Written task: Rewrite the rows from the line holding "Task: Open the Leads menu" through the line holding "(x=112, y=891)", inclusive, substituting "tab" for "menu" and leaving everything else unchanged.

──────── Records supplied ────────

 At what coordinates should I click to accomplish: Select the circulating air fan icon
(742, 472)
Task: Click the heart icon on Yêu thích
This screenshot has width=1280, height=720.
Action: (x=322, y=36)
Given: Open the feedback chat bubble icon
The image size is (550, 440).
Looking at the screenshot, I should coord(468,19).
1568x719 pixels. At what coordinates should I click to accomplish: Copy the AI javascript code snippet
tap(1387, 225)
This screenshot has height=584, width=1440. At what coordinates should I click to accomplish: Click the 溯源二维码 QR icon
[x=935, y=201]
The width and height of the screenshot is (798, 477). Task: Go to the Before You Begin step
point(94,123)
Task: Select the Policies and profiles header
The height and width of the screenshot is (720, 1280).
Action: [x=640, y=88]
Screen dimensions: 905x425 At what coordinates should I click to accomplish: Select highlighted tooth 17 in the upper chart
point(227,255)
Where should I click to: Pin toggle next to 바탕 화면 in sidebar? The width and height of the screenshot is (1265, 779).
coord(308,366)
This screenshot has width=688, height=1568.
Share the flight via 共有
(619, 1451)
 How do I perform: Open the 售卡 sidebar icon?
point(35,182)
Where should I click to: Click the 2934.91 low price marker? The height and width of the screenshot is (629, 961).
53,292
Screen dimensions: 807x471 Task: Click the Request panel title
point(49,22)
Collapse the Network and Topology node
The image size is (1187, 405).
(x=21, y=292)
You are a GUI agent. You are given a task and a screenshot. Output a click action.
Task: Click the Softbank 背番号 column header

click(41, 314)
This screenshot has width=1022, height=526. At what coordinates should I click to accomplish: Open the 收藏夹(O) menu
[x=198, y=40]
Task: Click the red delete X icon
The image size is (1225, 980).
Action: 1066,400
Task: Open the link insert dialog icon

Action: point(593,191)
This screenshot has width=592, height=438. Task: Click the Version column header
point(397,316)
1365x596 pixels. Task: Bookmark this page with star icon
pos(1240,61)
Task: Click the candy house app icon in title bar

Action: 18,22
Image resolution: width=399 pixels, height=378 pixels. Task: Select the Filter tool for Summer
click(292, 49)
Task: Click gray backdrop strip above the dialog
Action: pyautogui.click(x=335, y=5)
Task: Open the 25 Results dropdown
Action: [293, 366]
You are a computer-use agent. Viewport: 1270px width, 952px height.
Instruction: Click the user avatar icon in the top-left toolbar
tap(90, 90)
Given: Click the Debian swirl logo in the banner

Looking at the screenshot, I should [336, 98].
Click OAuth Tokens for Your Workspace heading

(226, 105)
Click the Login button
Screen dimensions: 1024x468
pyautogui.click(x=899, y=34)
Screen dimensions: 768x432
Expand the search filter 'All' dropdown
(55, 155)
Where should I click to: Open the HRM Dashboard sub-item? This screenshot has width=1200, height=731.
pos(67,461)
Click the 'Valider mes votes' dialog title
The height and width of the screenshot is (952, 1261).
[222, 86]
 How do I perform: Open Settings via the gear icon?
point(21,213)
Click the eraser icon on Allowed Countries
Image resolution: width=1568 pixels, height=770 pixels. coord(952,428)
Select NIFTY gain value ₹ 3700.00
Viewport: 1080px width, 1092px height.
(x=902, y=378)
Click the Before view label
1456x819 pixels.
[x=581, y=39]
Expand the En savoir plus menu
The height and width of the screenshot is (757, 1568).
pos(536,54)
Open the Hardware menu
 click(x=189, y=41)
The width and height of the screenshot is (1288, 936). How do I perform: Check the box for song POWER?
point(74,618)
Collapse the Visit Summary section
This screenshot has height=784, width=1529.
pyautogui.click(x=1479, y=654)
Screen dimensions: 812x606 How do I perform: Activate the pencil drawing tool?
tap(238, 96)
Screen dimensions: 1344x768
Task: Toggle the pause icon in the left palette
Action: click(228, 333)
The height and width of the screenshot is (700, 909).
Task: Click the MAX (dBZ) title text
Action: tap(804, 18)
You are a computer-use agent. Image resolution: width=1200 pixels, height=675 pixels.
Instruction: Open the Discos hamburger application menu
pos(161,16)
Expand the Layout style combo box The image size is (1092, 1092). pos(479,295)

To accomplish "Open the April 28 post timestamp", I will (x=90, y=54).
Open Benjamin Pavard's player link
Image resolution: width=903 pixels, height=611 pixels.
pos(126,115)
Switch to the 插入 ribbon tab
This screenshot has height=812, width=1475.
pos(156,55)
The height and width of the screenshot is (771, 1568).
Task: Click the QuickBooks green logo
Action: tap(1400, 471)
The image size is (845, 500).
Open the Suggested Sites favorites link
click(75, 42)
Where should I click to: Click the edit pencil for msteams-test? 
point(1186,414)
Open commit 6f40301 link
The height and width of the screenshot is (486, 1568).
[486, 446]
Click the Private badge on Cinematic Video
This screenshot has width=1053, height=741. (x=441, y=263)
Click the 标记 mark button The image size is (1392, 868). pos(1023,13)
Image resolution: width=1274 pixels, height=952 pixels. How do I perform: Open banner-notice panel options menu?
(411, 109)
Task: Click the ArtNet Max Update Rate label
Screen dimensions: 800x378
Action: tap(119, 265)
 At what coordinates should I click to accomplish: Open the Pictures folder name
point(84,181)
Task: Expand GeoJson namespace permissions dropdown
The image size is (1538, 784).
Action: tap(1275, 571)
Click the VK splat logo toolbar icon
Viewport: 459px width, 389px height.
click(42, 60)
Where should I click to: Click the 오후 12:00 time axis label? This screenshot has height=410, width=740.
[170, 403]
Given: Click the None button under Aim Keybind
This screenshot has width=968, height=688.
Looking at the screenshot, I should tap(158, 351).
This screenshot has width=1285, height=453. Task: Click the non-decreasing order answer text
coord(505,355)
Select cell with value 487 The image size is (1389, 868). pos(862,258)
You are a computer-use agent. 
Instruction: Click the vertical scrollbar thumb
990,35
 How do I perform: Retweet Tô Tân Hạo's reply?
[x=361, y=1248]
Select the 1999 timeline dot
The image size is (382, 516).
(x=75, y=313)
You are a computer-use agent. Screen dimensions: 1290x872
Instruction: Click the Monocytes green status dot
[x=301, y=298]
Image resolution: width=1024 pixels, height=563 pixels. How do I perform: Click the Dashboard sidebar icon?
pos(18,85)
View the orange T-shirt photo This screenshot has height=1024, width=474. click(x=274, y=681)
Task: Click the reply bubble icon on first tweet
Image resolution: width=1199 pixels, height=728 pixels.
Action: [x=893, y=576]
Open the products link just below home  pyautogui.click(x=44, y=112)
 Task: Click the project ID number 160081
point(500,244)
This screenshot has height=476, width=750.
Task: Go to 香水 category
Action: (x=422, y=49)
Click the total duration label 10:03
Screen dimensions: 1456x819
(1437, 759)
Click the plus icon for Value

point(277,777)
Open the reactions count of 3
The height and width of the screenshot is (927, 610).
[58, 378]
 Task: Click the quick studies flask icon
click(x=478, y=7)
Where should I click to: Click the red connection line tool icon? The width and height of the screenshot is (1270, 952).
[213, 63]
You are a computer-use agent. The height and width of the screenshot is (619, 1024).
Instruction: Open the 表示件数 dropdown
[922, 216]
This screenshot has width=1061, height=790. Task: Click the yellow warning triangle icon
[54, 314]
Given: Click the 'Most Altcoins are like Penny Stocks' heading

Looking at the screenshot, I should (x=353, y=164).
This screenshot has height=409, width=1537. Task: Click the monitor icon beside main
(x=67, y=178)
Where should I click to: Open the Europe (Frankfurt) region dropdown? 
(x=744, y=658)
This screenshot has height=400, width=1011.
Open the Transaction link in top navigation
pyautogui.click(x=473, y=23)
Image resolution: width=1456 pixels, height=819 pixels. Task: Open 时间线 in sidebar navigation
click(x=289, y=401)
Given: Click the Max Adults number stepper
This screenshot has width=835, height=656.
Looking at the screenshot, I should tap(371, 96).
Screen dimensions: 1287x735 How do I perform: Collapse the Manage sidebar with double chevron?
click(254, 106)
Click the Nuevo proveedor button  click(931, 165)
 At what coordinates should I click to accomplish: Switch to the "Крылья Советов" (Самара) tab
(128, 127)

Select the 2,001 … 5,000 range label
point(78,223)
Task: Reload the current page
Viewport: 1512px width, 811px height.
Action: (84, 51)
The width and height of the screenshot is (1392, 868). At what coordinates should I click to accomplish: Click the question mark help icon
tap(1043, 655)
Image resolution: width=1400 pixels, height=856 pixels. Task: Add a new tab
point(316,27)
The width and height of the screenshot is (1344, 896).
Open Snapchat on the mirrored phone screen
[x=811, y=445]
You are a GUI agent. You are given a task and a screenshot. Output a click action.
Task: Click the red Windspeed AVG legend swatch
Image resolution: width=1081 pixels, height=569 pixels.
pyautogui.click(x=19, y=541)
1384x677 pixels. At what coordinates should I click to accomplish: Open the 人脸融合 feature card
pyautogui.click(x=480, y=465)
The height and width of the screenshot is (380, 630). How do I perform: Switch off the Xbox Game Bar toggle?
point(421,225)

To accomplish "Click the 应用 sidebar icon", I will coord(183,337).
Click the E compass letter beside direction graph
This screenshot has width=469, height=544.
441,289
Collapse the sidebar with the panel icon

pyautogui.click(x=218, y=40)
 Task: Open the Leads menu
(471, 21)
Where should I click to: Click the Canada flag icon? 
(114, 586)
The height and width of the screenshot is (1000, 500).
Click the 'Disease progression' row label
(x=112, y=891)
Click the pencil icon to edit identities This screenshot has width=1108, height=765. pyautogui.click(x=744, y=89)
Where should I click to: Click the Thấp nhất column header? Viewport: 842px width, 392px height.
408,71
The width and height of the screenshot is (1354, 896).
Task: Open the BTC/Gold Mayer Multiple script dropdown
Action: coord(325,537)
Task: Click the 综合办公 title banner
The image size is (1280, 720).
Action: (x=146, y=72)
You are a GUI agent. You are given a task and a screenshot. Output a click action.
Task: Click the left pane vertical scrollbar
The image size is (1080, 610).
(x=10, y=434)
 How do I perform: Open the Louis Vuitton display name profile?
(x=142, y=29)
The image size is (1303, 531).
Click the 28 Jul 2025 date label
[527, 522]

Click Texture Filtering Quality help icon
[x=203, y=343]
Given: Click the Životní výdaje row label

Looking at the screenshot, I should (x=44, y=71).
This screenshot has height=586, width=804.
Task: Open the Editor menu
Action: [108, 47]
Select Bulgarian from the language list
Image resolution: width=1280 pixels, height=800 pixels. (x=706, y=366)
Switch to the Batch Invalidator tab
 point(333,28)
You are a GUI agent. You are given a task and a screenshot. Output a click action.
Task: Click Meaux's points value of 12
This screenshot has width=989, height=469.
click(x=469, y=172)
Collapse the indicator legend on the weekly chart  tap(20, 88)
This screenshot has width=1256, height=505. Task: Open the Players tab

────────

Output below:
 Task: Open the Leads tab
(471, 21)
Where should I click to: Click the Canada flag icon? 
(114, 586)
The height and width of the screenshot is (1000, 500).
Click the 'Disease progression' row label
(x=112, y=891)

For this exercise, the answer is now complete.